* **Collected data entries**
.....

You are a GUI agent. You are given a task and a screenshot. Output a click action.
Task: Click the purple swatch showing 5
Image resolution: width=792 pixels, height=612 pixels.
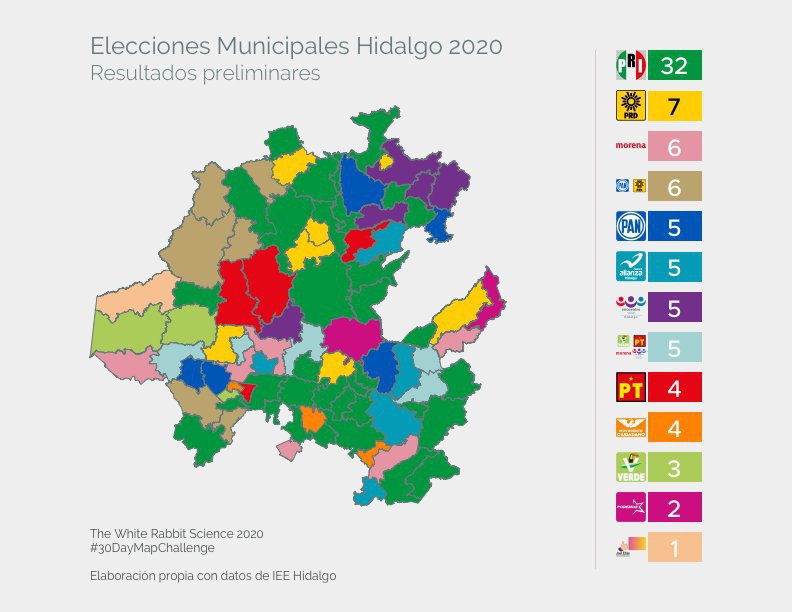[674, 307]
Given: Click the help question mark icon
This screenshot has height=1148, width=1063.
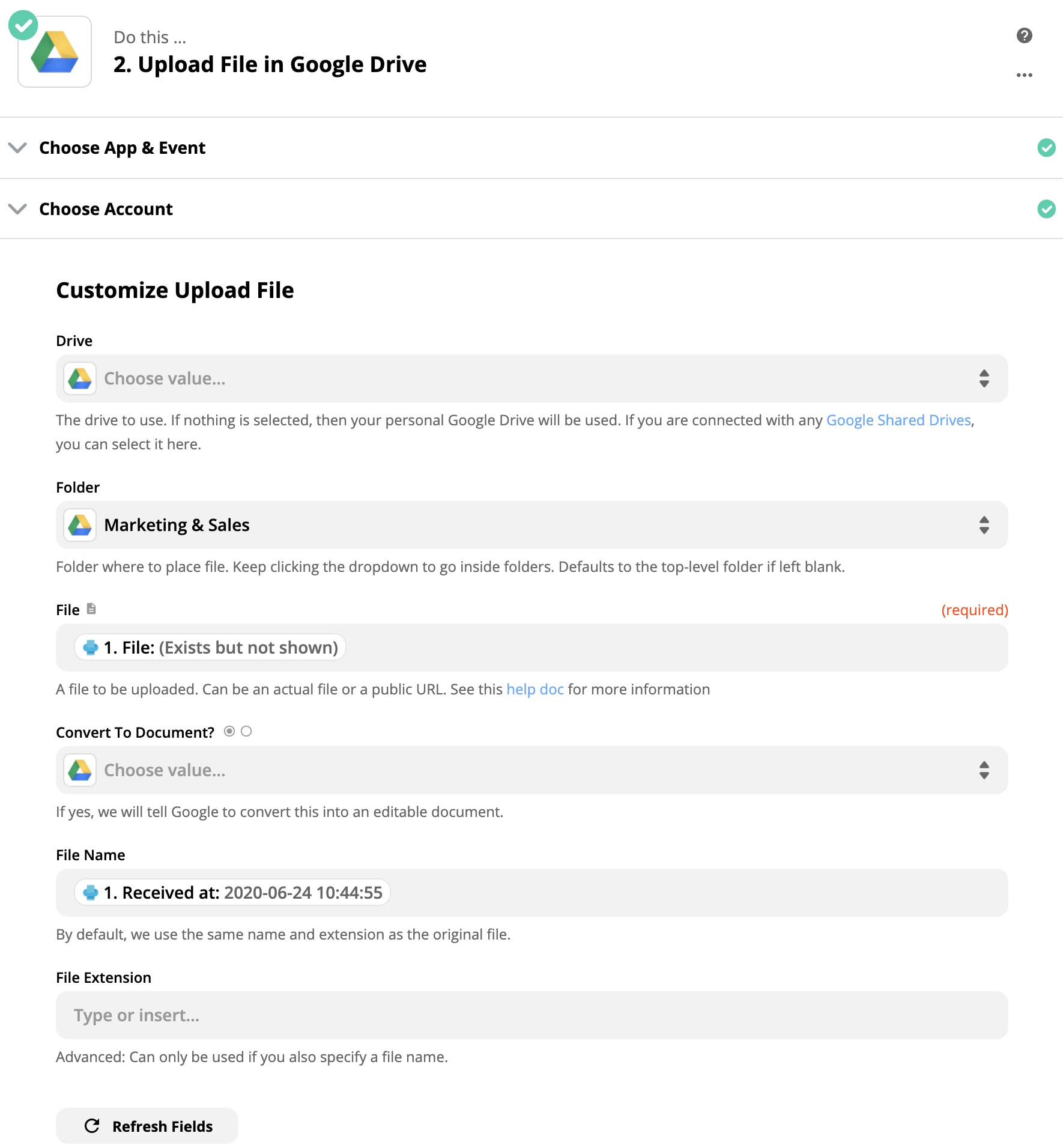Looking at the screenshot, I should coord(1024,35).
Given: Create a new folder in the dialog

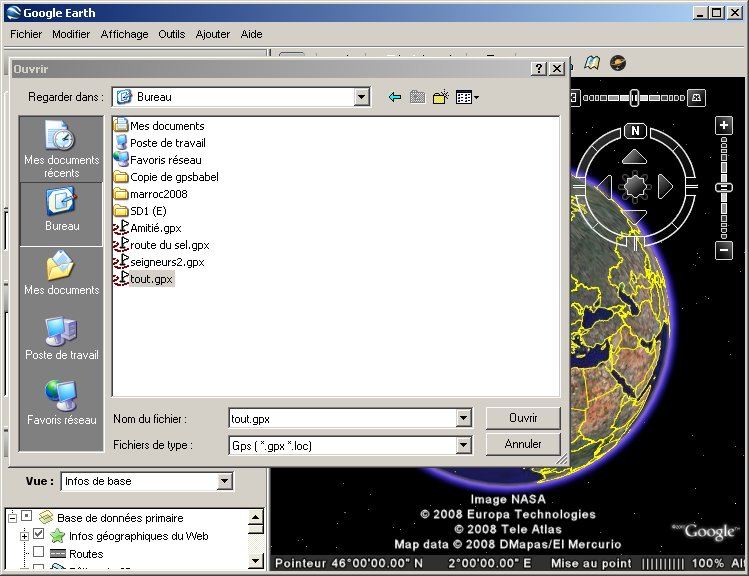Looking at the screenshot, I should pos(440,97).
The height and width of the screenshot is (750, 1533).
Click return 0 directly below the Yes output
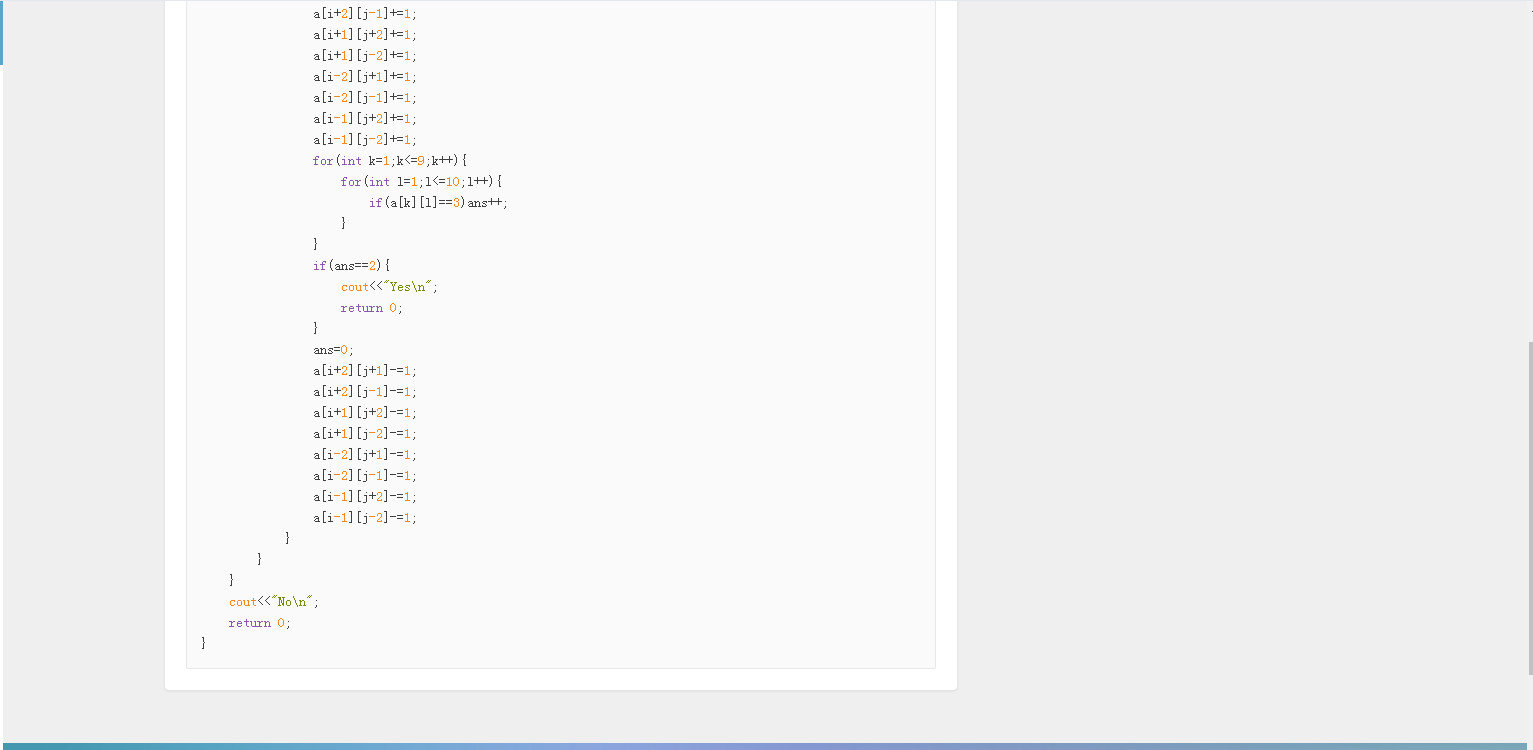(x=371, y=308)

.....

* **ASSIGNMENT**
Each entry above is to be restated exactly, without its images.

* **COMPLETED TASK**
You are a GUI agent. You are given a task and a screenshot. Output a click action.
Task: Click the purple swatch showing 5
Image resolution: width=792 pixels, height=612 pixels.
[674, 307]
Given: Click the help question mark icon
This screenshot has height=1148, width=1063.
Looking at the screenshot, I should coord(1024,35).
Given: Create a new folder in the dialog

Looking at the screenshot, I should pos(440,97).
The height and width of the screenshot is (750, 1533).
Click return 0 directly below the Yes output
(x=371, y=308)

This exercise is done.